Integration Legitimation
Johnson and Christensen (2017) added integration legitimation to encourage researchers to assess the quality of integration in a mixed methods study with the aim of developing more credible meta-inferences. Creating a standalone type underscores the importance of addressing integration. Johnson recommends that researchers explain how they integrated at varying stages of their study including data collection, analysis, and conclusions. If the meta-inferences are justified by integrated conclusions, then integration legitimation has been achieved.
Pragmatic Legitimation
Johnson described the need for adding pragmatic legitimation to address the “so what?” question at the end of a study. By answering “Was the research purpose met?” and “Was the research problem solved?” (Johnson & Christensen, 2017, p. 308), researchers can add to readers’ understanding. This, Johnson underscores, “whether the mixed methods research has some pragmatic utility or usefulness.” Since this legitimation type was added in 2017, none of our participants directly addressed this type.
Summary
Overall, there were similarities and differences among researchers’ interpretations and applications of the original legitimation typology. Participants shared similar views on multiple validities legitimation, weakness legitimation, emic-etic legitimation, conversion legitimation, and sequential legitimation. They also noted challenges in assessing some legitimation types. For example, one participant described the need for clear guidelines on determining how much data is necessary to represent emic and etic perspectives. Some researchers stated the need for additional analyses for data conversion. When discussing sequential legitimation, most participants believed that this applied to a sequential mixed methods design; however, Johnson clarified that it also relates to the sequencing of events in a convergent design.

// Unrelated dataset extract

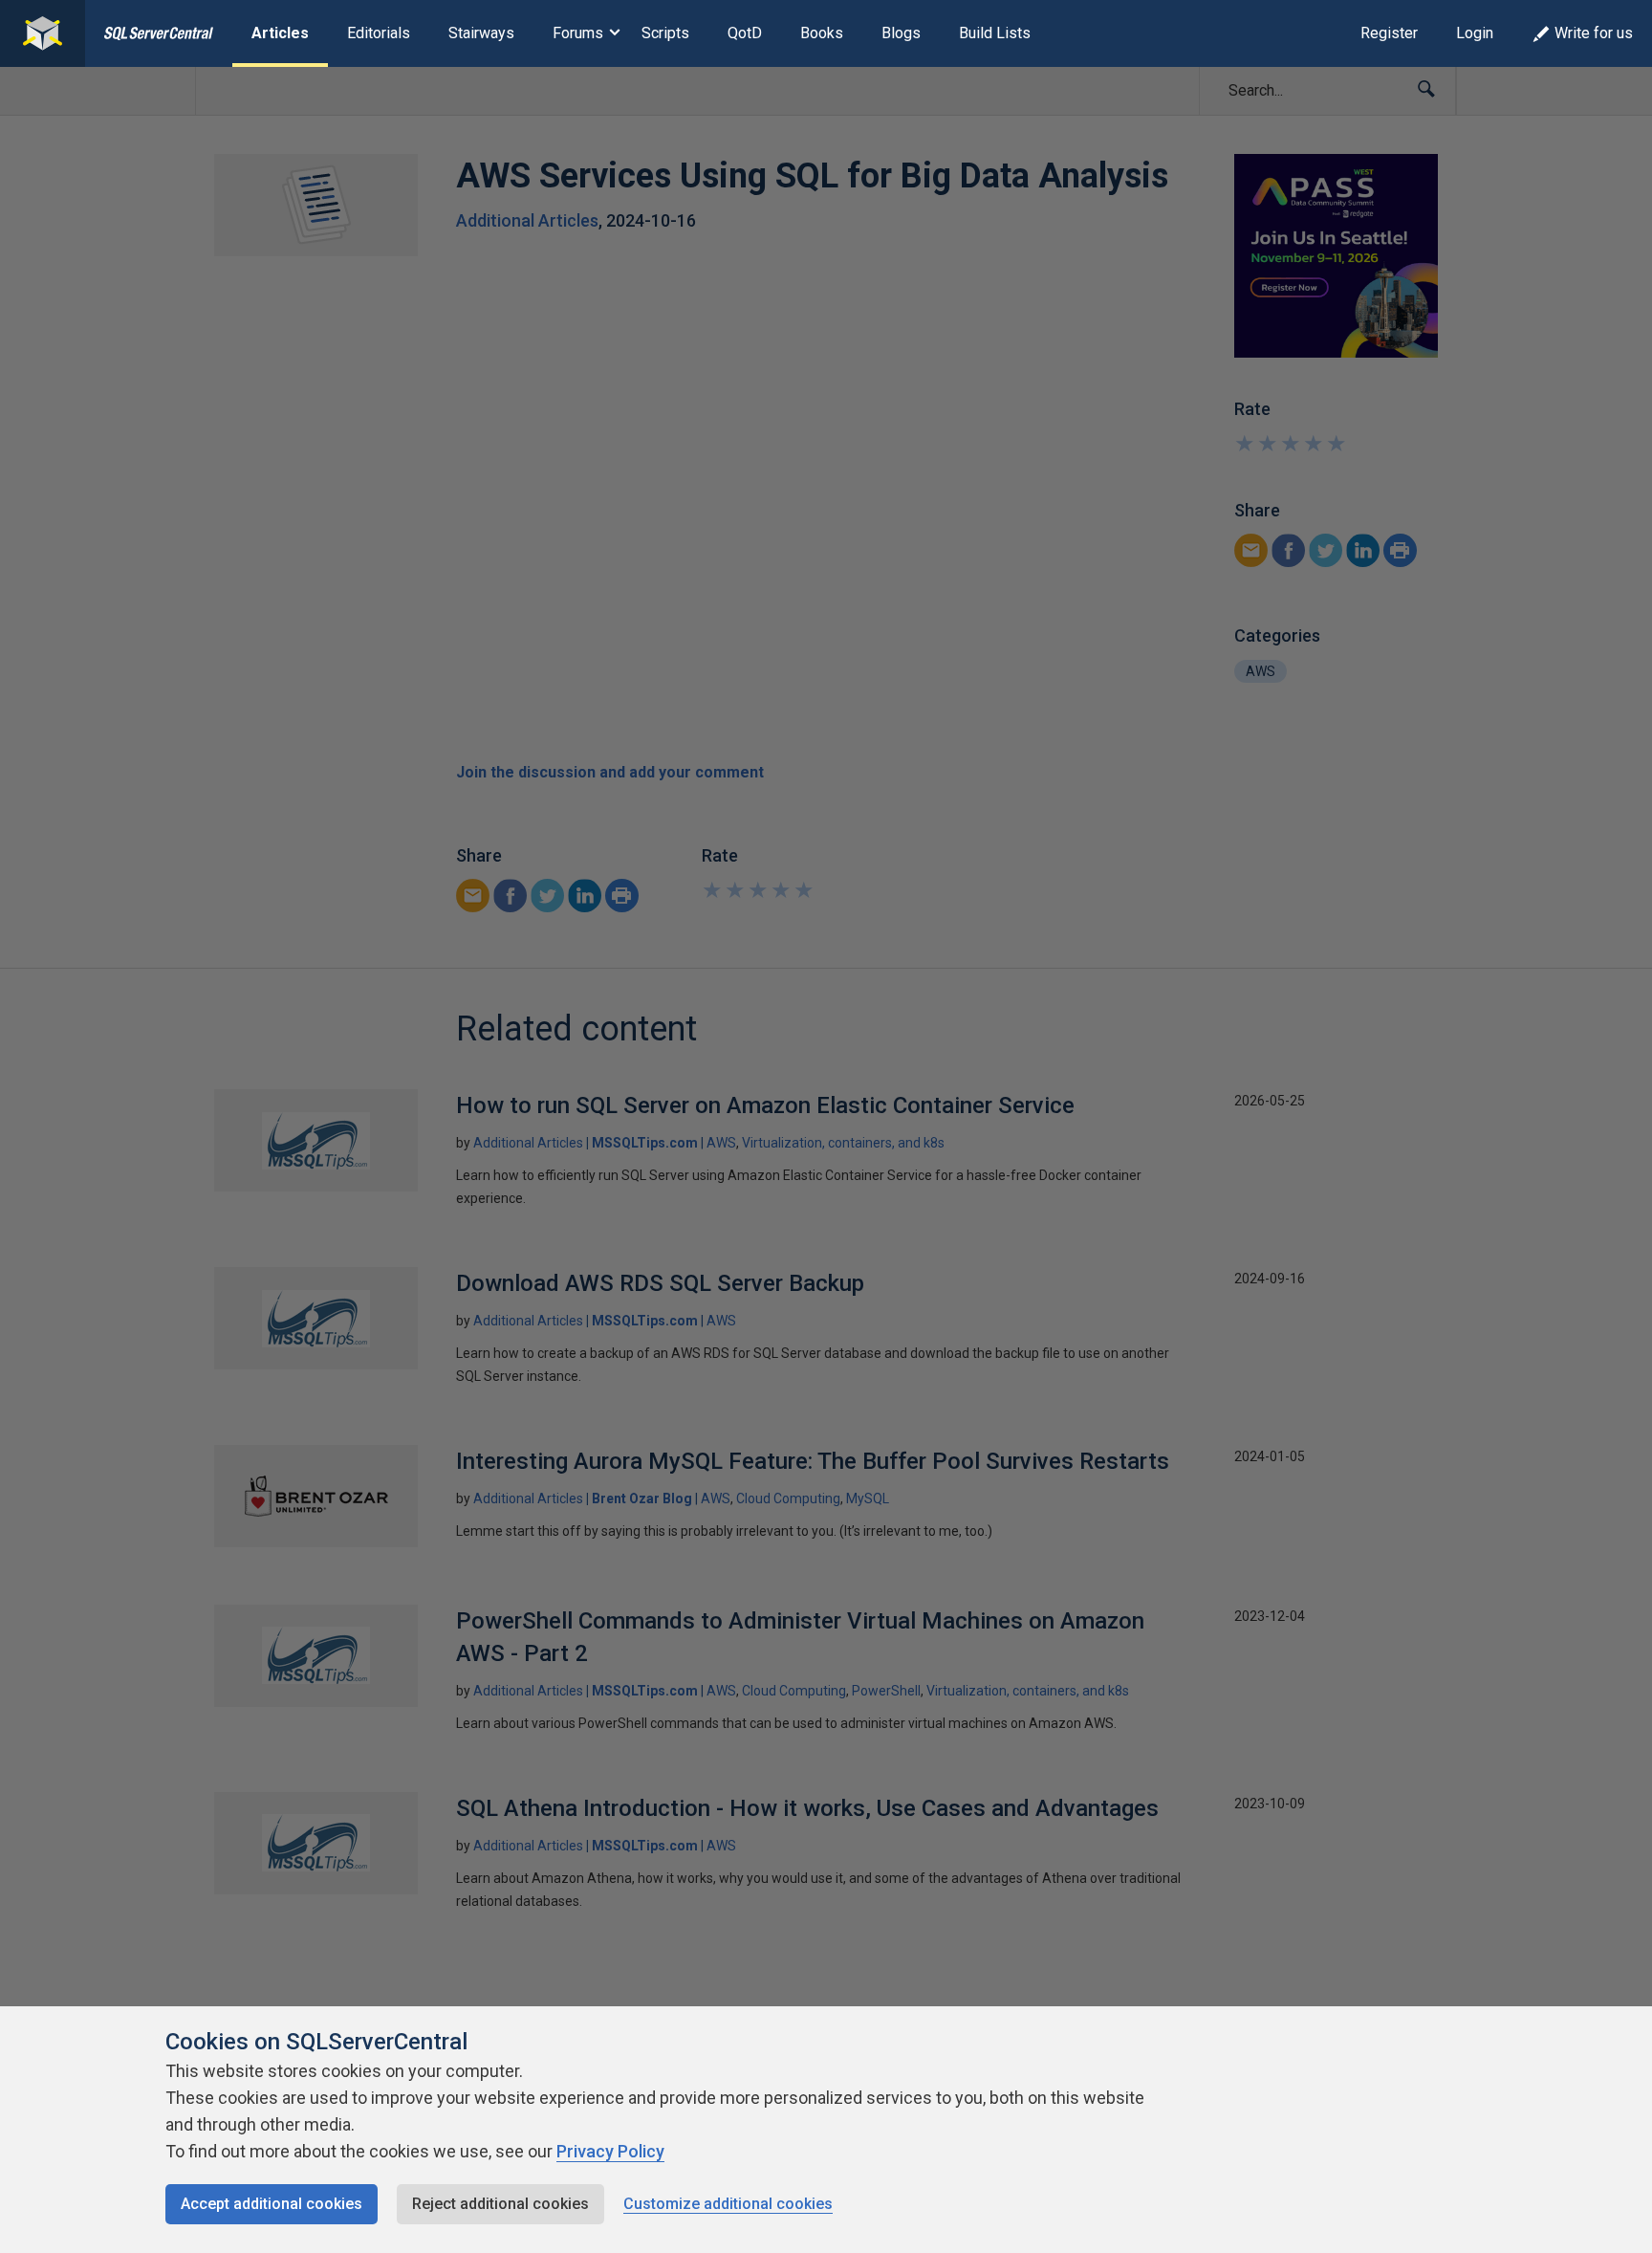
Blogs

There were notable differences on some interpretations such as sample integration legitimation, commensurability legitimation, multiple stakeholder legitimation, and paradigmatic legitimation. Although most participants interpreted sample integration legitimation as consistent with Johnson’s definition, one participant believed a true positivistic (e.g., random) sample was needed. Differences arose with commensurability approximation legitimation with one participant interpreting it as accounting for different worldviews, like Johnson’s description; however, some referred to it as one strand being complementary to the less dominant strand. Differing interpretations also arose with multiple stakeholder legitimation, with one participant describing it as those who would benefit from the study aside from participants, whereas another participant interpreted it as the value of each strand from a political viewpoint. Finally, interpretations of paradigmatic/philosophical legitimation differed with one participant stating that the quantitative and qualitative strands should be equal value with respect to inquiry and another participant related this legitimation to a mix of worldviews. Although some researchers shared similar interpretations of some legitimation types, other types precipitated varied interpretations.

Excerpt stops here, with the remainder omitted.